We're not saying abstraction is useless. We're saying: a memory method whose value depends on distillation should be tested against the unabstracted rollouts it distills. Currently, very few are.

Takeaways

So — what should you build?

  1. Treat raw episodes as first-class evidence. Don't compress them away by default. Today's solvers can already use them via in-context learning.
  2. Make abstraction selective and gated. Not every trajectory needs to become a "lesson". Most should not.
  3. Decouple the episodic and schema-forming roles. A fast episodic buffer + a slow, gated abstract store dominates a single mandatory rewrite loop.
  4. Stress-test against scale. A memory system that's good at 8 examples and bad at 128 is not a memory system. It's a prompt with a leak.
  5. Always include an episodic-only baseline. If your distilled memory can't beat raw rollouts retrieved as in-context demos, the distillation isn't earning its keep.
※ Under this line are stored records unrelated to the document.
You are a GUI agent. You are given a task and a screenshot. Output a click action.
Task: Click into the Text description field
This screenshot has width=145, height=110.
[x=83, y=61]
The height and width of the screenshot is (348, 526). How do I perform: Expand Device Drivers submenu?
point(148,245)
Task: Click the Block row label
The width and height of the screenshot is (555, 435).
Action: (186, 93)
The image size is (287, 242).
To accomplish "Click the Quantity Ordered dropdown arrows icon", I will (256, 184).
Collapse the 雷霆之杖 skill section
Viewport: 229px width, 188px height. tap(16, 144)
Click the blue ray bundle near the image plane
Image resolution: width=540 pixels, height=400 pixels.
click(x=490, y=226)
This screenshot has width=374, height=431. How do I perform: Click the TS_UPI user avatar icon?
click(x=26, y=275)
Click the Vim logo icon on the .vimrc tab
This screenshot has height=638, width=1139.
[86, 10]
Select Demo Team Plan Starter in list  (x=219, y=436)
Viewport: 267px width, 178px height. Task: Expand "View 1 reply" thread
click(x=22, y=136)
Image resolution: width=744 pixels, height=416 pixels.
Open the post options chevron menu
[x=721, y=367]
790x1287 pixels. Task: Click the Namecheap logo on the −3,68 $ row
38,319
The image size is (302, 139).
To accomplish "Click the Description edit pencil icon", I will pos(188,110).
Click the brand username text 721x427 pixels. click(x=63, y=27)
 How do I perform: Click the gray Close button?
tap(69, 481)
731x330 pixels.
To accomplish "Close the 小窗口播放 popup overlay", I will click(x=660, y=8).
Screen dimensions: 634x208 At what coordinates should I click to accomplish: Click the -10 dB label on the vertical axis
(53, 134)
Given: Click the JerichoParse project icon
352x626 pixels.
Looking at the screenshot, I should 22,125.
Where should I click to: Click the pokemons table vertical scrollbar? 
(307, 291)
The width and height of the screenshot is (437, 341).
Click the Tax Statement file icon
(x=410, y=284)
Continually rewritten memory is fragile.

Persistent textual memory promised a path for LLM agents to improve after deployment without weight updates. Our results say: not yet. Continuously updated textual memory should be viewed not as a reliable engine of self-improvement, but as a fragile mechanism that can make more experience lead to worse memory.

Long-horizon agents will need both episodic and schematic memory. But until LLMs can decide when and how to consolidate, the safer default is to keep the evidence and abstract sparingly — or not at all.